◆ Exercise details ◆
Write out the lines from the one containing "You are a GUI" through the one containing "The height and", inclusive, substituting "desktop automation assistant" for "GUI agent" and leaving everything else unchanged.

◆ Data for review ◆

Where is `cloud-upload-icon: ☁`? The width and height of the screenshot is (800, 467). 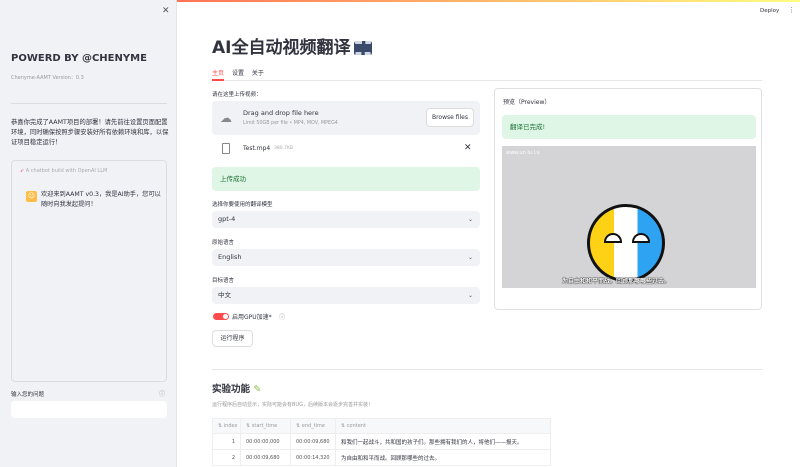 cloud-upload-icon: ☁ is located at coordinates (226, 118).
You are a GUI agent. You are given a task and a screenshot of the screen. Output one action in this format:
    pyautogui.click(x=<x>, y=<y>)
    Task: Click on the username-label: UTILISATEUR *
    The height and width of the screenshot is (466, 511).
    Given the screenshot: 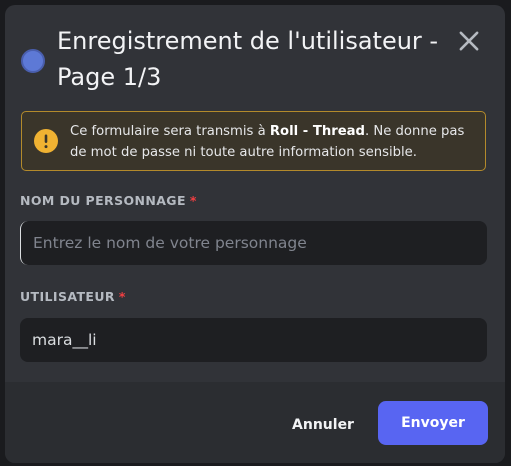 What is the action you would take?
    pyautogui.click(x=73, y=296)
    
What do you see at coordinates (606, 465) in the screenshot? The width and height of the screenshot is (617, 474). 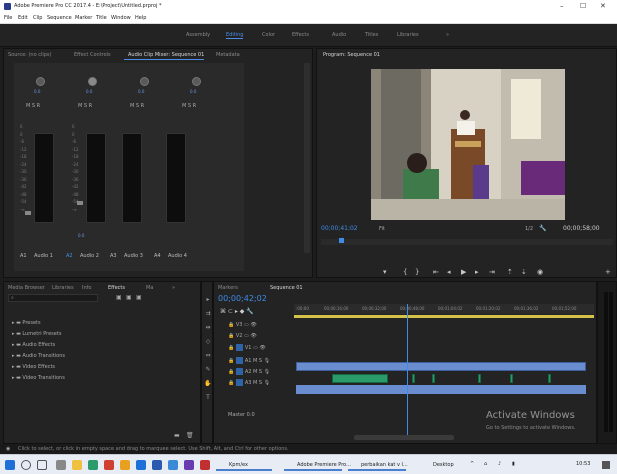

◆ Written solution ◆
You are a desktop automation assistant. You are given a task and a screenshot of the screen. Output one action in this format:
    pyautogui.click(x=<x>, y=<y>)
    Task: Click on the username-label: UTILISATEUR *
    The height and width of the screenshot is (466, 511).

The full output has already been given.